There are only six possible orders in which you can move four legs one leg at a time. Actually, if you don't consider mirrored gaits, you are only left with three of them:
1 2 1 2 1 3 a b c 4 3 3 4 4 2
The last one, c, gives us the largest area of support and the best stability. That gait is called "creep gait", and that's how cats walk when they are stalking their prey.
There are several ways in which you can move the body of the robot forward while it is walking.
The most smooth is to just continuously move all the legs backwards at a constant speed while they touch the ground. You have to be careful to do it slow enough that you manage to make a step with each of them before they move outside their range though.
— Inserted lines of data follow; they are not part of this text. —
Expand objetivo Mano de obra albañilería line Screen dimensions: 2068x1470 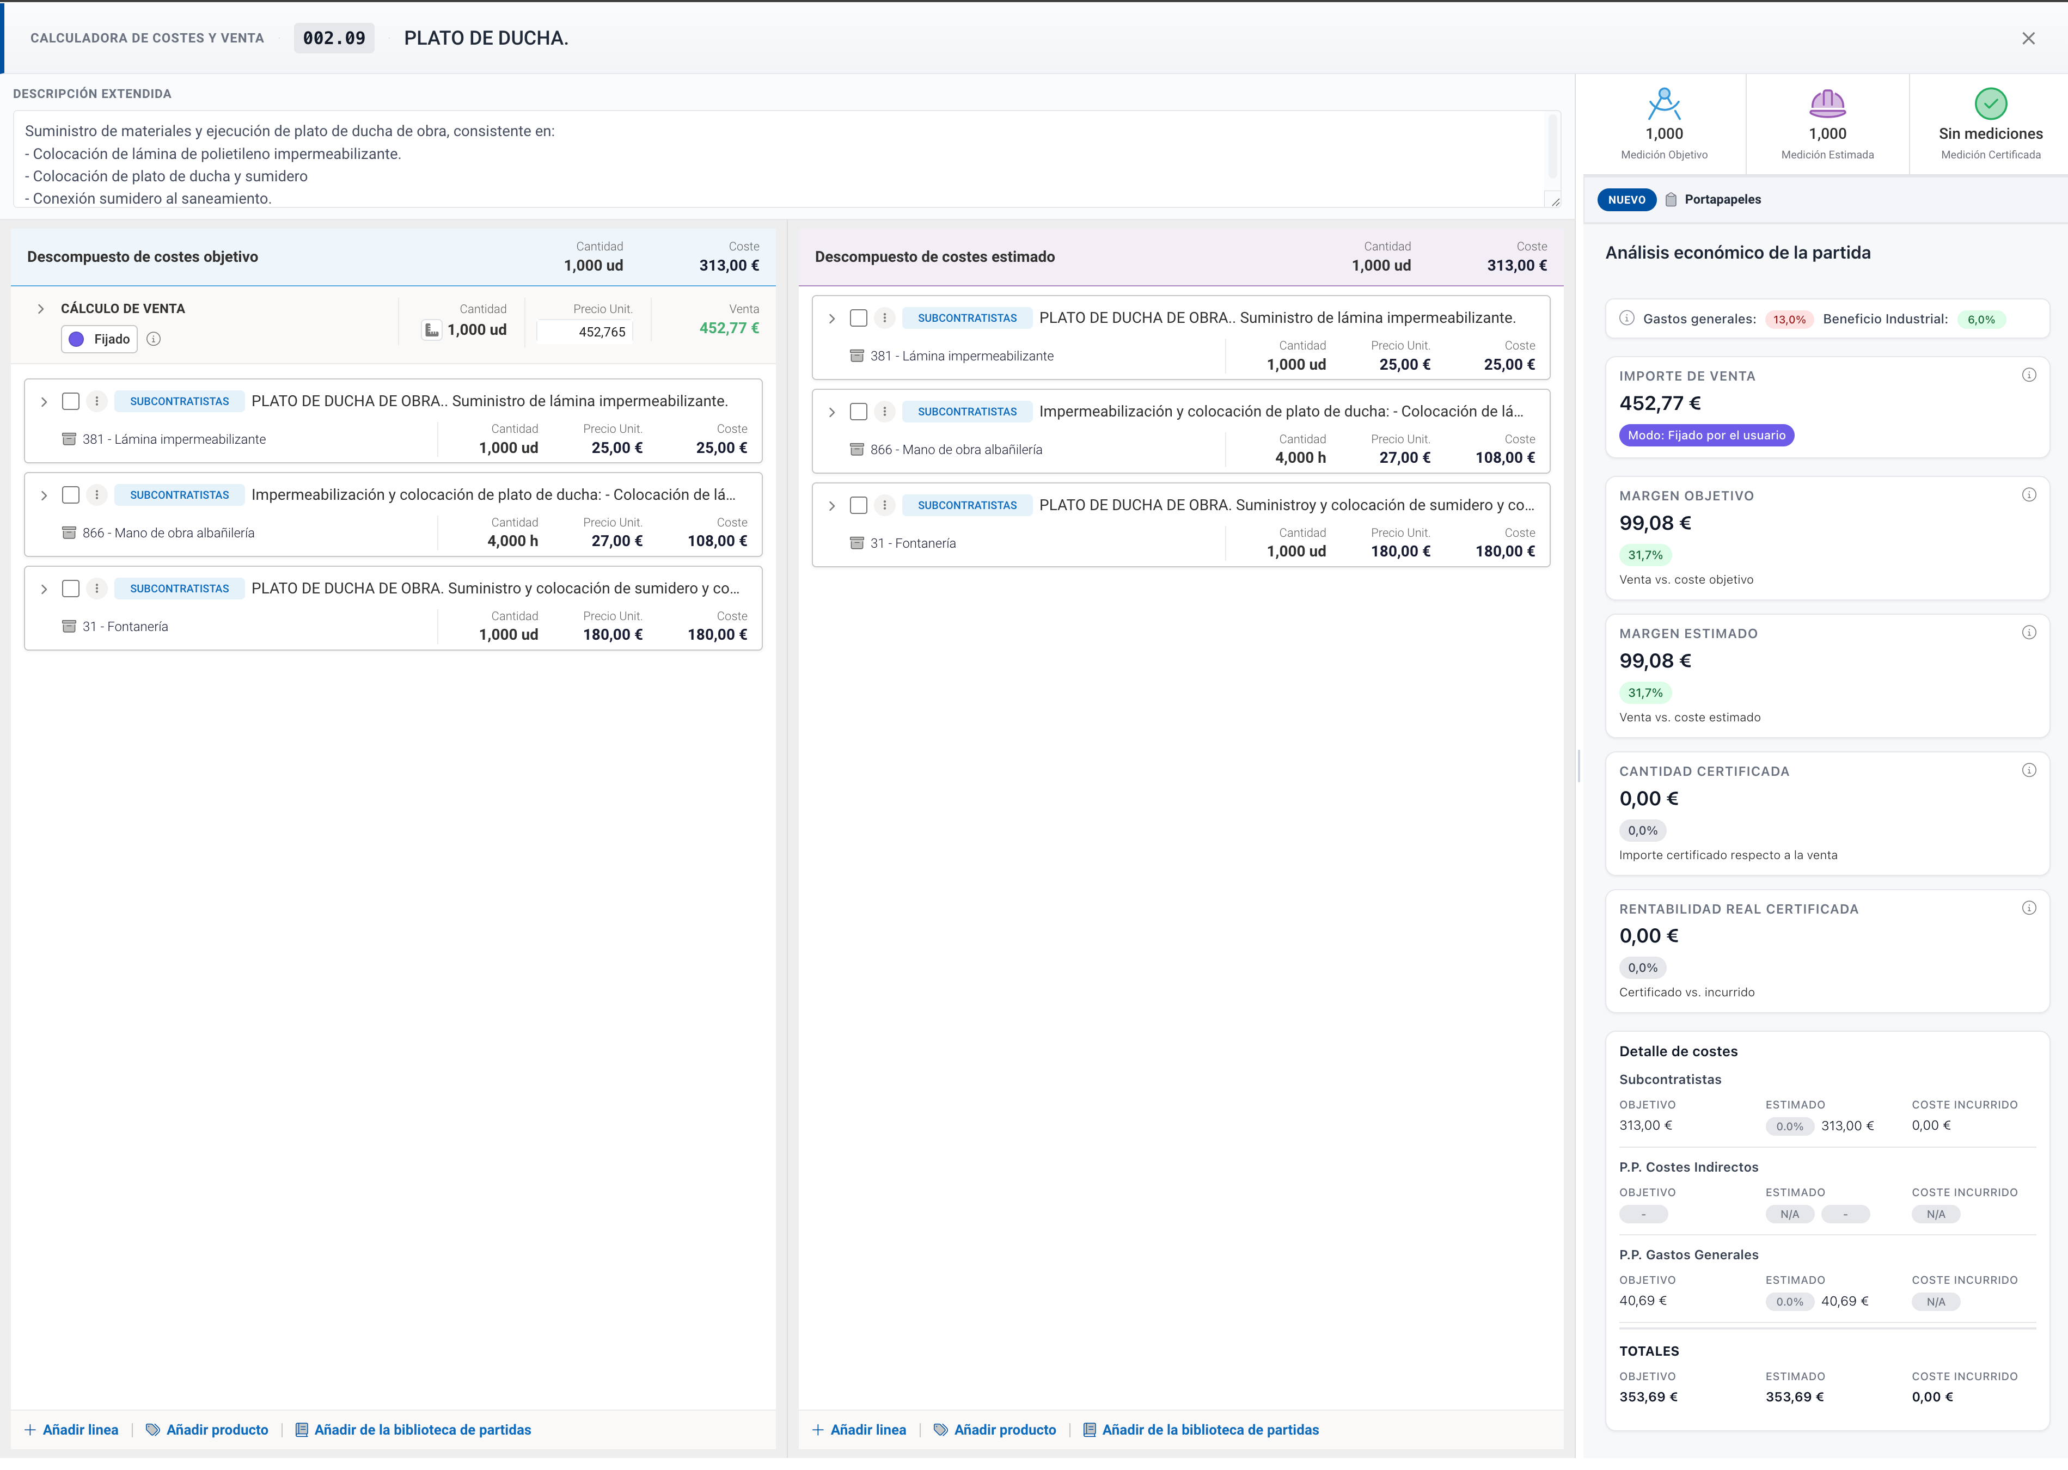43,496
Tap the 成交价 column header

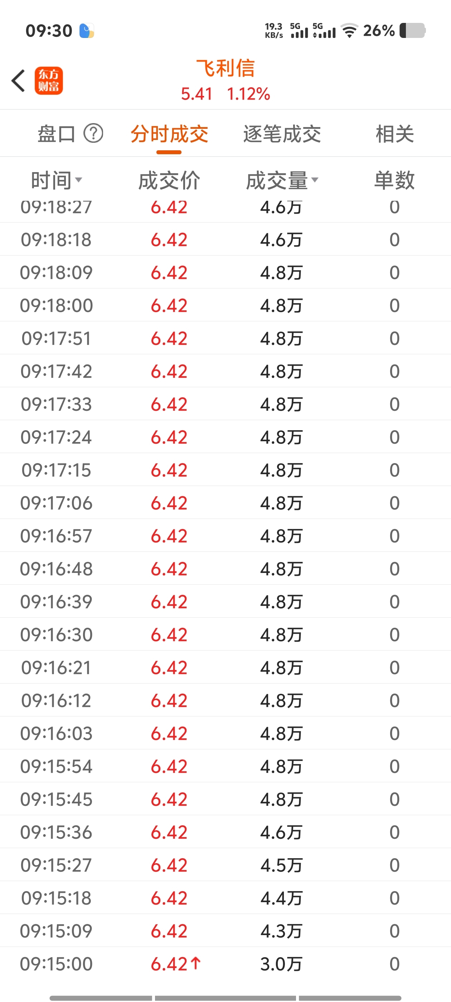click(169, 180)
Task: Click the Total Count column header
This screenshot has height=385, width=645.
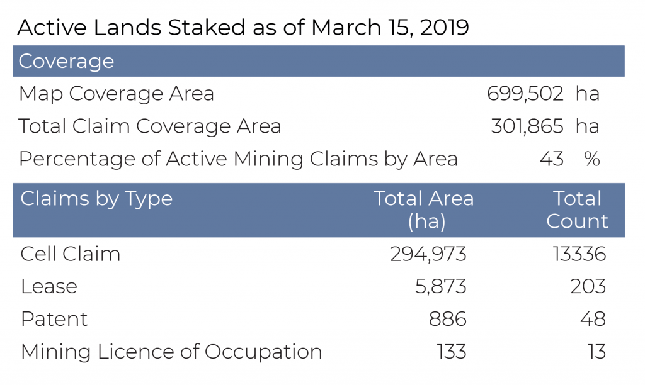Action: click(x=577, y=210)
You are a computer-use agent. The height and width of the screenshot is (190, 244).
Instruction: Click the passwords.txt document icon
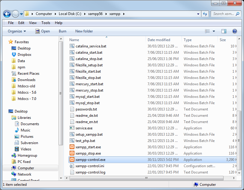pos(72,109)
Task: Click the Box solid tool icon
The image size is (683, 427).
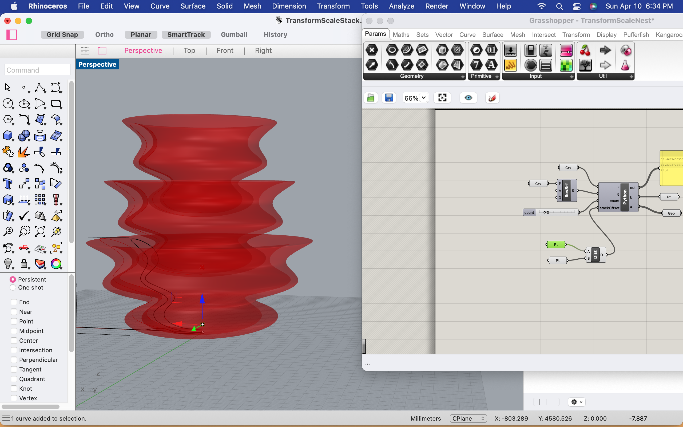Action: pyautogui.click(x=8, y=136)
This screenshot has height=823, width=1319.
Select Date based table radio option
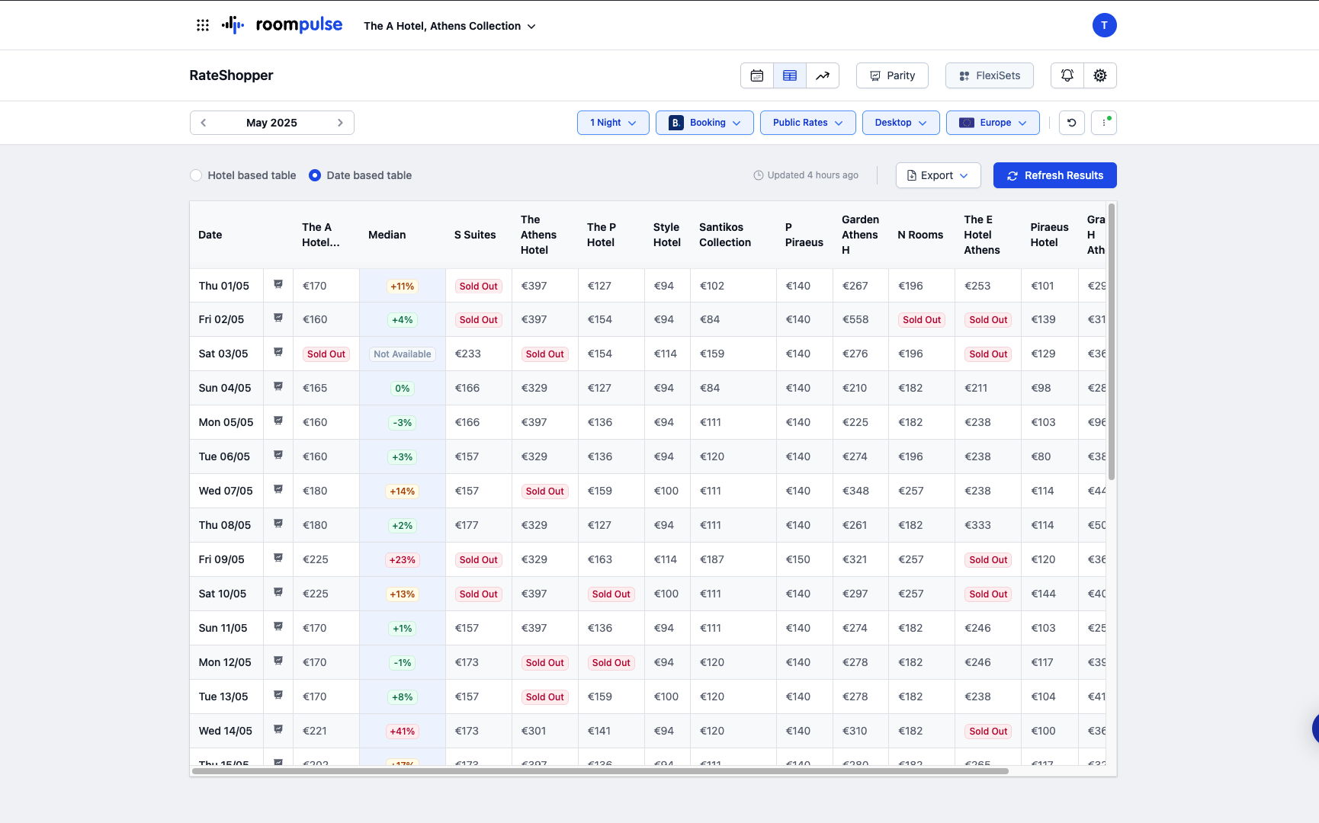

In a cinch, you could pause that movement and wait for a leg to keep up.
Another way is to move the legs between the steps, when all four legs are on the ground. This lets you avoid the timing problems and is easier to program, but is slower.
At the other extreme to continuous motion, you could move the legs backwards only after all four of them have made a step. That is the slowest approach and looks quite jerky.
In any case, the speed of your forward movement is limited by two factors: the time a single leg needs to make a step, and the range of that leg – or more precisely, the distance between where it is taken off ground, and where it is put down.
We can categorize gaits by looking at the time between removing a leg from the floor, and removing the next leg in sequence. If that time is larger or equal than the time it takes to put the leg back, we have a statically stable gait. In particular, if that time is equal (the previous leg is put down at the same moment when the next leg is raised), the stability and speed are maximized and the gait is called a "singular gait".
But we can move beyond that, into the real of dynamically stable gaits. If this time is smaller than it takes to move the leg, we start having times when there are two legs in the air at the same time. If they move fast, the robot won't have time to become unstable, so the gait still works. As we decrease that time further, we arrive at a point where we have two legs on the ground at all times – that is called a "trot gait".
We can go further, and when we only have one or two legs touching the ground at a time, the gait is called "gallop". There are actually several different kinds of gallops, depending on the order in which the legs touch the ground, but we won't get into that in too much detail – getting your robot to balance properly while galloping is very difficult and we won't even try.
Depending on the physical construction of the robot – the size of its body, the length and locations of its legs, etc. – it may keep its center of gravity inside the support area naturally, or not. If it doesn't, we have to do some extra work to keep it stable – we need to move its center of gravity.
There are several possible approaches to that. We can have an additional "limb", such as a tail or a head, and move that for balance. We can have an additional joint in the body allowing us to bend it. Or we can just move the whole body by changing the posture of our robot.
We can sway to the sides, or to front and back, or we can combine those two movements in a sort of a figure eight (or a circle, depending on the gait) motion. One problem with this approach is that we need time to move such a mass. Since we can't start before the previous leg is on the ground, and have to finish before the next leg is taken off the ground – our gait has to be non-singular, with some time before steps taken to re-position the body. Of course, we could start before the leg touches the ground, and finish a little bit after the next leg is lifted – but then again our gait is dynamically stable, but not statically.